Pour en revenir à la Bregaglia, on ne peut que faire le constat que les réfugiés protestants italiens qui s'y implantèrent au XVIe siècle avaient fait un choix judicieux. En effet, le grand foyer protestant italophone de la Valteline, qui prospérait sous la protection des trois ligues des Grisons et de la Confédération helvétique, devait être emporté lors de la guerre de Trente Ans. Lors du Sacro Macello (Saint Massacre) des 18 et 19 juillet 1620, les autorités catholiques, aidées par les troupes espagnoles stationnées à Milan, organisèrent en deux jours le massacre de 600 à 700 protestants de la Valteline à Tirano, Teglio et Sondrino. Seuls 70 réformés italiens parvinrent à se réfugier en Engadine, où ils furent absorbés par la population romanche ou alémanique. Depuis ce funeste mois de juillet 1620, et malgré la persécution du protestantisme par les Capucins au cours de l'occupation espagnole de 1622, la Bregaglia a été la seule région au monde à être à la fois de langue italienne (75% d'italophones au recensement de 2000, l'italien étant la seule langue officielle des communes de la vallée) et de tradition protestante (71% de réformés au recensement de 1990).

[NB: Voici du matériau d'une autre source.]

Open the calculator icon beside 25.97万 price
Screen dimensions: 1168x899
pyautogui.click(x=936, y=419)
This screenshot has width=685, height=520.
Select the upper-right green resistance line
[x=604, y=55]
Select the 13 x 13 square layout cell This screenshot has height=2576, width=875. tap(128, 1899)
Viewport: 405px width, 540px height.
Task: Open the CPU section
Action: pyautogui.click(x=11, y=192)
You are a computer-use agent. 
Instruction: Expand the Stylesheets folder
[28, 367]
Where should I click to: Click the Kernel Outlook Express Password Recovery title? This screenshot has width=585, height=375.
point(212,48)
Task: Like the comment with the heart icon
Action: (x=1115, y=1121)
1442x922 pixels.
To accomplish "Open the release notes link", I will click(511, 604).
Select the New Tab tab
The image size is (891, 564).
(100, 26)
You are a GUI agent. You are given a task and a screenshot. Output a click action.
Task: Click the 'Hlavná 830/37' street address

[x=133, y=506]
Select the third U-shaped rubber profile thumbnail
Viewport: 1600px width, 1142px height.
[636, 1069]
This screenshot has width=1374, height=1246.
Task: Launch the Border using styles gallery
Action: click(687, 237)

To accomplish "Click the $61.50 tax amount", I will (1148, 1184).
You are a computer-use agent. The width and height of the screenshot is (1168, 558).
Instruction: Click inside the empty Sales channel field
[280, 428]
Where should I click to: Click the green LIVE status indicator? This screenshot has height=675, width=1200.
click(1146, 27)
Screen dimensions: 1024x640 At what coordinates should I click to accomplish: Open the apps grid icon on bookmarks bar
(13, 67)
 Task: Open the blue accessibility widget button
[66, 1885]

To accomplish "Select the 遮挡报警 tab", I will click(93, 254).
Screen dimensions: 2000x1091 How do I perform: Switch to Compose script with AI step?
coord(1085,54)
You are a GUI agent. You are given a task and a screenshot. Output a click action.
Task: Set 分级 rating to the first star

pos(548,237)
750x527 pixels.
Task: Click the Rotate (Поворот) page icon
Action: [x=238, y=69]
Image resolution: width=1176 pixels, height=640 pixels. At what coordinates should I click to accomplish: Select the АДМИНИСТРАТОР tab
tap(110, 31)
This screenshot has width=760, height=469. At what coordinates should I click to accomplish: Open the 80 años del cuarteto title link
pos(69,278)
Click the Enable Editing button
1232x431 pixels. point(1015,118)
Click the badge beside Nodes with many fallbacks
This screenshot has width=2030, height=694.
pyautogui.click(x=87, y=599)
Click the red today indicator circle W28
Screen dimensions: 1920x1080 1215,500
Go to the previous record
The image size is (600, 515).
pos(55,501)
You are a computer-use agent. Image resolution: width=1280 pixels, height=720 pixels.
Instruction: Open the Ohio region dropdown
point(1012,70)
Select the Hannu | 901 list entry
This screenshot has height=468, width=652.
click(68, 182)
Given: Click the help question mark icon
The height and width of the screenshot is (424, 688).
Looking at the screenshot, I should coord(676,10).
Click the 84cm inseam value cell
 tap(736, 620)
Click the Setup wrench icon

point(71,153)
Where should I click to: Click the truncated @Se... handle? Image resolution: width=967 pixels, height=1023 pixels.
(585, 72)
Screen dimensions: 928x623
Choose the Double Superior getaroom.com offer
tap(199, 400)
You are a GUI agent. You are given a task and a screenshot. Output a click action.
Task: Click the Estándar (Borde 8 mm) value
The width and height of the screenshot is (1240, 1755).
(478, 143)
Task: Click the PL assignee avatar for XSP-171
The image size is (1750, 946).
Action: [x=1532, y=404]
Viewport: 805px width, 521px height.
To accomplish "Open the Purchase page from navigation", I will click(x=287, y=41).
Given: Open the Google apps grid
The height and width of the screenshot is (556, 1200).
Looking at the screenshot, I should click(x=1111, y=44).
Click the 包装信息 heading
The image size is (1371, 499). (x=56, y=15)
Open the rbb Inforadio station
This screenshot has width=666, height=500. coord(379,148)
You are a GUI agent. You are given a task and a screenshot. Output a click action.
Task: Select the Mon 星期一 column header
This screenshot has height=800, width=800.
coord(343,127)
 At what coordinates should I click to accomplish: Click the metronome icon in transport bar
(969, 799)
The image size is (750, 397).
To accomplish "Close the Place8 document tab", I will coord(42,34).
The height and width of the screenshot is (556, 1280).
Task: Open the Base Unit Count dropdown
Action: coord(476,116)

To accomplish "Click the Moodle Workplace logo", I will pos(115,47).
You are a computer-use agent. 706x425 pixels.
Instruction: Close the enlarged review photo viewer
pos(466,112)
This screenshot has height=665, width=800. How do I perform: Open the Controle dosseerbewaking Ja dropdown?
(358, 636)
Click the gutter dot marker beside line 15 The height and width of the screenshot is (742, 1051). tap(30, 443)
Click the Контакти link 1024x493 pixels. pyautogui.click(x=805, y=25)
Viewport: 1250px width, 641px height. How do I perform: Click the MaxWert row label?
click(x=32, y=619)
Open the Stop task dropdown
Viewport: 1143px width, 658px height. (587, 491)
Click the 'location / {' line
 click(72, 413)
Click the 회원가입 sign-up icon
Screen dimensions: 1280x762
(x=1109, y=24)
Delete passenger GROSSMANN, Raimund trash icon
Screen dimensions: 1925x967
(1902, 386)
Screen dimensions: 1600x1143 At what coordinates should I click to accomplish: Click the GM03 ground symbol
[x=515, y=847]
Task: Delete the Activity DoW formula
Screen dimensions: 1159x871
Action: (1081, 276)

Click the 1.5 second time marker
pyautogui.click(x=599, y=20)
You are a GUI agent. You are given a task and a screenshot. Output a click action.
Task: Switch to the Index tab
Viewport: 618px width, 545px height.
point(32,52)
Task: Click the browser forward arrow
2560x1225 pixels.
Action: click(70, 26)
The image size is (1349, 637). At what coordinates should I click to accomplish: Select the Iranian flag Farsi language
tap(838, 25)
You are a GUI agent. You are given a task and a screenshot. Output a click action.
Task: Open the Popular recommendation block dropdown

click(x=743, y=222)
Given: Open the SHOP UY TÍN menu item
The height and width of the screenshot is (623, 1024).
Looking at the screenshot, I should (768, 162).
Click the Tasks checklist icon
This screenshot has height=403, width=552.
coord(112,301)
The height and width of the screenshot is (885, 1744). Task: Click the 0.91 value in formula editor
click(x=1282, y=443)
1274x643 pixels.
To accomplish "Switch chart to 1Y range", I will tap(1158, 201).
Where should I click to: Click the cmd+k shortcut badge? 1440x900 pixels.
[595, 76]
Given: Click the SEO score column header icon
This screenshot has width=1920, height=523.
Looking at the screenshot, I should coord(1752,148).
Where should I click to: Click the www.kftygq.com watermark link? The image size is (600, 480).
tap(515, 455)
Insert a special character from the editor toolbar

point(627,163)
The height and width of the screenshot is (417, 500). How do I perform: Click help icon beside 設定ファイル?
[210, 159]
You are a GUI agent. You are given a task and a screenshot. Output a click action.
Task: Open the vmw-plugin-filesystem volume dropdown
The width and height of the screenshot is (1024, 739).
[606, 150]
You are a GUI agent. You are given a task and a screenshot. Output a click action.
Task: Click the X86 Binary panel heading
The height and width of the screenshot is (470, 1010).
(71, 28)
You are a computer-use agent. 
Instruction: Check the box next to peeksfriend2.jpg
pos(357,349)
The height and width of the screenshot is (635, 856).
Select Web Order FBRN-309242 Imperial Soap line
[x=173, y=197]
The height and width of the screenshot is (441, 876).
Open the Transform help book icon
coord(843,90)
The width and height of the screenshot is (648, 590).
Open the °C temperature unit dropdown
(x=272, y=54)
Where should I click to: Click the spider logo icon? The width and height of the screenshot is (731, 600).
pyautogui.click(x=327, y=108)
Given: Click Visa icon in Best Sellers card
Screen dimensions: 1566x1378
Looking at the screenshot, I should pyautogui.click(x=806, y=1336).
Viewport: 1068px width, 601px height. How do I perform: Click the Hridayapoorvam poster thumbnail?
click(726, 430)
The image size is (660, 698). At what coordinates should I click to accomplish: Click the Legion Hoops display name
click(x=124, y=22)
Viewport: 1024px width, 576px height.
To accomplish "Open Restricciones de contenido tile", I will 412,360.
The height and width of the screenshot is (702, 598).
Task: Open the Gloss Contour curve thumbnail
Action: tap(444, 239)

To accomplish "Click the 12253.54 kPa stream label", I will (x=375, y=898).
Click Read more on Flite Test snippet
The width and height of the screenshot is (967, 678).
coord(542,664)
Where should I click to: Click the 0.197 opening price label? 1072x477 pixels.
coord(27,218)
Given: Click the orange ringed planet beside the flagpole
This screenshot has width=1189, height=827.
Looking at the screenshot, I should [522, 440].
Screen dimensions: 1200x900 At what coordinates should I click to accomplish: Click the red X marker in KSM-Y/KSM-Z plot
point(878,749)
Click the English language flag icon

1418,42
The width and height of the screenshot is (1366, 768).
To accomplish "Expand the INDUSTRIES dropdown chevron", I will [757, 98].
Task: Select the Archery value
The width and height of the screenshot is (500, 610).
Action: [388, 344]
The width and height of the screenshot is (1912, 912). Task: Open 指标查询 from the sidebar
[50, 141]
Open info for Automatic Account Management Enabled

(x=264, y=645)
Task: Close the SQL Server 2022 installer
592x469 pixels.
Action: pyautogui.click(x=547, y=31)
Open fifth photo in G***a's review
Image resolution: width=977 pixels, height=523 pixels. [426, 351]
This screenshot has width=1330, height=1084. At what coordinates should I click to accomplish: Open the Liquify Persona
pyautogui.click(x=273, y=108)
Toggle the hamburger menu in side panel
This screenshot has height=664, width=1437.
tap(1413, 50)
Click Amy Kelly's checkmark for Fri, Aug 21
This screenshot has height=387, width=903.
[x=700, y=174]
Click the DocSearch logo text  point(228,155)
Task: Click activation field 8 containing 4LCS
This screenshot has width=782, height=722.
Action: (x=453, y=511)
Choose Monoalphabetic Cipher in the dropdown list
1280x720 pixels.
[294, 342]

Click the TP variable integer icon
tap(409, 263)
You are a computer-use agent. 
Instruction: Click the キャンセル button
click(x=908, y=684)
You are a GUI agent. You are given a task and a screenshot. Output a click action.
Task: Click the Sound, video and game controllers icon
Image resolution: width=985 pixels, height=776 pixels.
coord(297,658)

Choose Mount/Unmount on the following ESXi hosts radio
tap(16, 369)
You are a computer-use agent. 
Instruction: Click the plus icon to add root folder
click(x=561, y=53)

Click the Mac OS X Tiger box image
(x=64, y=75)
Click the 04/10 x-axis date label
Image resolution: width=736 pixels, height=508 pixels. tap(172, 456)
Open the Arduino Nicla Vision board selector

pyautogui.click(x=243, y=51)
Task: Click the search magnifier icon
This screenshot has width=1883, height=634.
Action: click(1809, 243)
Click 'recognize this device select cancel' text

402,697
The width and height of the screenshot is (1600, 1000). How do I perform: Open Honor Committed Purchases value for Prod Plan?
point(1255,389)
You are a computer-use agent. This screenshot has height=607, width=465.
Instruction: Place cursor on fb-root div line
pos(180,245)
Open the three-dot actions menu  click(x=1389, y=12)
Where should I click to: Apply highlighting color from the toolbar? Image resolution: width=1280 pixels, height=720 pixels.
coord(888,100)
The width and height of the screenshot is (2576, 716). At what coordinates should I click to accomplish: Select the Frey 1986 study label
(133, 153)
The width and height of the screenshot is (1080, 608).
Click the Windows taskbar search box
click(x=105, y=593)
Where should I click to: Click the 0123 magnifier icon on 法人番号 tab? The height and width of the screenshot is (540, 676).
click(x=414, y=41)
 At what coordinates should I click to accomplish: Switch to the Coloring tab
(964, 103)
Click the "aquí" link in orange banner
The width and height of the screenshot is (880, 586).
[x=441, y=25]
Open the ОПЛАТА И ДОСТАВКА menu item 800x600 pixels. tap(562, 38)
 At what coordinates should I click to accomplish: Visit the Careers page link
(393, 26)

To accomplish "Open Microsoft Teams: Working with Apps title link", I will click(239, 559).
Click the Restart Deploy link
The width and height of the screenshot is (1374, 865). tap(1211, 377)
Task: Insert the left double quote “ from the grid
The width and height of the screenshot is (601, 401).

Certes, la Bregaglia n'a plus aujourd'hui que 1'620 habitants, mais elle était beaucoup plus florissante à l'époque de la Réforme: en effet, il ne faut pas oublier que le glissement de terrain du 4 septembre 1618 y avait causé la mort de 2'430 personnes ...
Le célèbre sculpteur Alberto Giacometti, né à Borgonovo dans la Bregaglia, était originaire de Stampa, un village de la Bregaglia, passé à la Réforme en 1533 (3 ans avant la Rome du protestantisme!), et lui-même de confession réformée. Un aspect de la culture italienne qui n'est pas souvent mis en avant. Il y a ainsi des villages qui sont de langue italienne et de foi protestante sans interruption depuis 450 ans; et nos hiérarchies orthodoxes qui prétendaient interdire à des Italiens de revenir à la foi orthodoxe...
(En revanche, le village protestant de Torre Pellice, en Piémont, n'est de culture italienne que depuis le début du XXe siècle. Avant 1848, il était uniquement de culture française, la population parlant un dialecte apparenté au provençal, mais ayant le français comme langue liturgique et de culture.)